An exchange-traded fund launched by China Asset Management Co. traded at a 14% to 20% premium to its indicative net asset value over the first three days of the week.

The ETF became so popular that China AMC halted its trading for an hour on Thursday, a move also taken by another firm. It warned investors about the big difference between the fund’s price and its net value and said investors could suffer heavy losses if they invest blindly.

The premium came down to 5% on Thursday.

“The current craze for U.S. and Japanese stocks is no different from the panic buying of real estate, bitcoin, and gold by Chinese aunties years ago,” said Qi Wang, chief investment officer at UOB Kay Hian’s wealth management division, referring to Chinese mom-and-pop investors, who have a huge influence on stock prices.

Earlier this week, China’s top government body urged stronger measures to stabilize markets and boost confidence.

The frenzied buying of Japanese and U.S. ETFs is a sign of how tough it will be for authorities to shift investor sentiment in a stock market that is mired in a yearslong slump.

The benchmark CSI 300 index lost 11.4% of its value last year, cementing its third year in a row of declines. That has pushed Chinese investors overseas, including to Japan and the U.S., where stocks boomed in 2023.

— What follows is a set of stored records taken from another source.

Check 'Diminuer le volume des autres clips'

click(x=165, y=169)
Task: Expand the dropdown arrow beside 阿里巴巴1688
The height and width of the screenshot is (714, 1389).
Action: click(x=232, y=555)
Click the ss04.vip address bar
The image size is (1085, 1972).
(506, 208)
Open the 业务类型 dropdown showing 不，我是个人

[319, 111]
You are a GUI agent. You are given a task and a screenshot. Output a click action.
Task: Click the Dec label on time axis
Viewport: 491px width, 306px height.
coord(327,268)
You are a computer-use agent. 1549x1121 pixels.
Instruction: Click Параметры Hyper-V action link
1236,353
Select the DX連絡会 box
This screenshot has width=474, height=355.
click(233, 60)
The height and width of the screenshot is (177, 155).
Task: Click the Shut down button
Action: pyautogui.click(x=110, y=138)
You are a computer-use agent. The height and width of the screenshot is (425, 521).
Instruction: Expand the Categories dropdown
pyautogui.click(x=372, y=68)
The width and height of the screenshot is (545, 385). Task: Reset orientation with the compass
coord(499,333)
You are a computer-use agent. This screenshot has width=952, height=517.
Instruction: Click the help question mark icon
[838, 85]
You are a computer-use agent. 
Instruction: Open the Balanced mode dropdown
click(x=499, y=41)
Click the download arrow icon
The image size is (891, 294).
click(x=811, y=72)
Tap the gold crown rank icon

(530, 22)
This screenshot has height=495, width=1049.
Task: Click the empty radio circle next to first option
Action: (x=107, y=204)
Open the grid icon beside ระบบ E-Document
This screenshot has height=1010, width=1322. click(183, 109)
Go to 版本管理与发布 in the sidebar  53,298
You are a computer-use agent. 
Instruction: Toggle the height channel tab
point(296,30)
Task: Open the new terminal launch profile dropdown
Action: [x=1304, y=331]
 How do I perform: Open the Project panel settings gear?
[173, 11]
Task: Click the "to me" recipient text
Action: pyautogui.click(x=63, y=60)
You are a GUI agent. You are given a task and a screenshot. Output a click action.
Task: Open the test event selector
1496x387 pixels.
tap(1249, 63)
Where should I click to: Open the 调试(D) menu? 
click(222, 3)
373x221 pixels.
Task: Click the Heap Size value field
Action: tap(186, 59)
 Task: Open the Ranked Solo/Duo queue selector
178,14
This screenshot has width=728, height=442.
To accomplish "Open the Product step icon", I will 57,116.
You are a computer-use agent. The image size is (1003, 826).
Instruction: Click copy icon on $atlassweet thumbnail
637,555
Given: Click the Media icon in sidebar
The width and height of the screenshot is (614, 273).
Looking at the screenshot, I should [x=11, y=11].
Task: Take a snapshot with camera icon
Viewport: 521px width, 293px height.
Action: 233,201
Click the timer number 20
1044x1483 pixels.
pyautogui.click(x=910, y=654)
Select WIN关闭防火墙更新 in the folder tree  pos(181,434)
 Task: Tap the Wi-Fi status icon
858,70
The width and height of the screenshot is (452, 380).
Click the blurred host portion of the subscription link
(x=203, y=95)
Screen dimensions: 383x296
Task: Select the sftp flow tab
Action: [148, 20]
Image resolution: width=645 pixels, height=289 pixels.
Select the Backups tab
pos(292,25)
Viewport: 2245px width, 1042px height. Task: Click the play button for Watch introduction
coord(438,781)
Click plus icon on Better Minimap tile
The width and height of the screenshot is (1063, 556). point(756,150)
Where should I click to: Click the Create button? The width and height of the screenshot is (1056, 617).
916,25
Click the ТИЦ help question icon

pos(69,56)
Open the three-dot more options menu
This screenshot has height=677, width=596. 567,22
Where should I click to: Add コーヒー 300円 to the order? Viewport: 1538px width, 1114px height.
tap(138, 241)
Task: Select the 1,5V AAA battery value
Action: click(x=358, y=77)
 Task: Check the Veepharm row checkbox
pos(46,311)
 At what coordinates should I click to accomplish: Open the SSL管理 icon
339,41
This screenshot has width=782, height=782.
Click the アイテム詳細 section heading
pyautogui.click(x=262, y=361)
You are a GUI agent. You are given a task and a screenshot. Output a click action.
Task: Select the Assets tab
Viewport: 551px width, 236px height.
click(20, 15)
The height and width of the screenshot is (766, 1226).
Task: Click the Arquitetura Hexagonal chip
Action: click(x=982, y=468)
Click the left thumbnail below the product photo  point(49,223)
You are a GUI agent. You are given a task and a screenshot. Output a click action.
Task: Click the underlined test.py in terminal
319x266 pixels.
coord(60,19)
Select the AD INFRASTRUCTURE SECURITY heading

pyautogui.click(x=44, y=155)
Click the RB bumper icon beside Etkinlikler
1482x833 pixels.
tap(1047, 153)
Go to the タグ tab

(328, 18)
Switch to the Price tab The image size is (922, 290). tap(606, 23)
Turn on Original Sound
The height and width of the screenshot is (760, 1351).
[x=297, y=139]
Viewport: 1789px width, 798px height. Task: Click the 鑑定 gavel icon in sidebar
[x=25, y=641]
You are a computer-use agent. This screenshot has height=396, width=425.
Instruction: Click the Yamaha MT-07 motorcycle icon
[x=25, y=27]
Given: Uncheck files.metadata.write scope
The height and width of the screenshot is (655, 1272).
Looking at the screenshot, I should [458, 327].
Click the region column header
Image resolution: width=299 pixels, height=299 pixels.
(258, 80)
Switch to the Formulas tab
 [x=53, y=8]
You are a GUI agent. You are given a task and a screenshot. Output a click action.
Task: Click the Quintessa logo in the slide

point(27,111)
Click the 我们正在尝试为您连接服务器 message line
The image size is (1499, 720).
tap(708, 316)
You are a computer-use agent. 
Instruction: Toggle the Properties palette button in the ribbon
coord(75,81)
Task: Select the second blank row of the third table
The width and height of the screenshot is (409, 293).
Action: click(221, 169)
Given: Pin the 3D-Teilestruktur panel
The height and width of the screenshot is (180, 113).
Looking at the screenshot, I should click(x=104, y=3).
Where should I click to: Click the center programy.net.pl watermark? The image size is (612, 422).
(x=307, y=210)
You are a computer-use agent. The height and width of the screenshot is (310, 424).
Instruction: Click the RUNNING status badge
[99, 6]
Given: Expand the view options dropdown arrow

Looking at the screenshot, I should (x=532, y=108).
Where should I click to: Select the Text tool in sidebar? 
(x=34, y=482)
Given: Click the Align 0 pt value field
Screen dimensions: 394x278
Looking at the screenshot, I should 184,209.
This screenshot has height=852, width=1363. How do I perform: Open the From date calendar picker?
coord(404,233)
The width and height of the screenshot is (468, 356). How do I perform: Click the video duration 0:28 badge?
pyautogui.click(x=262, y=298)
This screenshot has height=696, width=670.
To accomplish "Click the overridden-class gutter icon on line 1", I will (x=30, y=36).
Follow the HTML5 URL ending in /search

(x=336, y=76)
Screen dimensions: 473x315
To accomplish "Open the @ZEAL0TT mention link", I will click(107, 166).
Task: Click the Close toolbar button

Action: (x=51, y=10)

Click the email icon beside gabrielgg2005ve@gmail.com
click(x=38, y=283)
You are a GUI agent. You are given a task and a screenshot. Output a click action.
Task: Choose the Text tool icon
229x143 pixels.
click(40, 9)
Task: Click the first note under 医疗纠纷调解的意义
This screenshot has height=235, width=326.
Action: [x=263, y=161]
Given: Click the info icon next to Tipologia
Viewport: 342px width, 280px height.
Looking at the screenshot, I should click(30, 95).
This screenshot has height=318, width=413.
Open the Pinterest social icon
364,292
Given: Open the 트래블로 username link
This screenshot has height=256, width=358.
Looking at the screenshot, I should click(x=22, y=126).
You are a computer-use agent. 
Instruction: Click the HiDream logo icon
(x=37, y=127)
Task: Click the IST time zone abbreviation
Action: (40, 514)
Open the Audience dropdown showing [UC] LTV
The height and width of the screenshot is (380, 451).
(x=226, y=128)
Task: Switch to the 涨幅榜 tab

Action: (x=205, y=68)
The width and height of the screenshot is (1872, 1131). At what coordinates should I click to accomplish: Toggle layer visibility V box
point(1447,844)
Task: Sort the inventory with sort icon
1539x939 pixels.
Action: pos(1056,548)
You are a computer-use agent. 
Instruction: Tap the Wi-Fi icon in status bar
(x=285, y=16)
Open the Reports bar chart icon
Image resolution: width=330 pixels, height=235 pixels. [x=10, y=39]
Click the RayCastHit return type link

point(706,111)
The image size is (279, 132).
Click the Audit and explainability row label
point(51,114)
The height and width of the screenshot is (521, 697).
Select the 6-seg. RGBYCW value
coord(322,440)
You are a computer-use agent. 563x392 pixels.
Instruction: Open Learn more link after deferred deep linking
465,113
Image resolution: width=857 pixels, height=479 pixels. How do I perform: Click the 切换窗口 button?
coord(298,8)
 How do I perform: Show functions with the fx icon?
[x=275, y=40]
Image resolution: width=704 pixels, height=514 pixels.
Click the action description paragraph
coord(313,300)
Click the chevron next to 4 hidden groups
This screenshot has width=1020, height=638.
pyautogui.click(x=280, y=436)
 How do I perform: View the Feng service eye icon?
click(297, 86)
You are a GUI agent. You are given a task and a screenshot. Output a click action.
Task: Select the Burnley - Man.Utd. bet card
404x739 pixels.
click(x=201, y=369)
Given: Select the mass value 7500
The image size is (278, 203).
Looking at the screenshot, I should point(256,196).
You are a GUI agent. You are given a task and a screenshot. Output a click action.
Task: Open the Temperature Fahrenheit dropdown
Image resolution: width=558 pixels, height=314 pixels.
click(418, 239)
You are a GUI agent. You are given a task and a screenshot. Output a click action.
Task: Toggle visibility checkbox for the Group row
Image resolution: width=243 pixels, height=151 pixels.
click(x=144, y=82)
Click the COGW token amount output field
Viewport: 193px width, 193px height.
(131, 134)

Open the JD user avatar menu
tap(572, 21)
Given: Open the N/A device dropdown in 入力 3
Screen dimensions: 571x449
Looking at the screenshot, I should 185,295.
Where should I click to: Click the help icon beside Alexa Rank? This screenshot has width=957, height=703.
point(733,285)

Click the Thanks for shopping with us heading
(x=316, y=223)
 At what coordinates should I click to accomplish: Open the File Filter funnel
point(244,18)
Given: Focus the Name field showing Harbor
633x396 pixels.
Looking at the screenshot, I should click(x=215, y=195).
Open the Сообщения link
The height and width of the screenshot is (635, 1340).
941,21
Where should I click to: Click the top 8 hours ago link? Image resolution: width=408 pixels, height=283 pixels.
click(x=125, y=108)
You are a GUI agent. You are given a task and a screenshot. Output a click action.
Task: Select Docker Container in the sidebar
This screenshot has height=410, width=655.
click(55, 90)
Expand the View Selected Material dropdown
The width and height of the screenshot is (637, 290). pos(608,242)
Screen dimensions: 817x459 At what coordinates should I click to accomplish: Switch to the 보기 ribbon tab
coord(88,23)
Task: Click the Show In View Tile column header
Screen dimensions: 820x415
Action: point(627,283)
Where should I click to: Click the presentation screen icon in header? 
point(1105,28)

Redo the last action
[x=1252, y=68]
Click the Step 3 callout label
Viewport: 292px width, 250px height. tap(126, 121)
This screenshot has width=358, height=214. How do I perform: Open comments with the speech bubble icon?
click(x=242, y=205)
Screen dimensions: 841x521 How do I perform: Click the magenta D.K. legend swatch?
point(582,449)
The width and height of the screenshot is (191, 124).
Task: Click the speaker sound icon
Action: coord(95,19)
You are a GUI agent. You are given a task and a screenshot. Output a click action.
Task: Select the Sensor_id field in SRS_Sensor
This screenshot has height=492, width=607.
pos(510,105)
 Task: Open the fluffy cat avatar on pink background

Four China-listed ETFs tracking Japan’s Nikkei 225 index recorded about $3.3 billion in trading volume this week as of Thursday, putting it on track to become the busiest week on record, according to Wind, a financial-data provider.

Chinese investors have also flooded into ETFs tracking the U.S. stock market. Another China AMC ETF tracking the S&P 500 closed Wednesday at an 18% premium to its net asset value, according to Wind. The premium shrank to 5.8% on Thursday after the fund manager also halted its trading for an hour.

Foreign investors pulled out of China’s stock market in droves last year, after an early-year rally made way for a prolonged slump amid questions about the country’s economic recovery. Individual investors in the country are increasingly joining the exodus.China’s hundreds of millions of individual investors are the biggest source of volumes in the stock market. Last year, they shifted their money into safer assets, including money-market funds, after losing confidence that the stock market would turn around.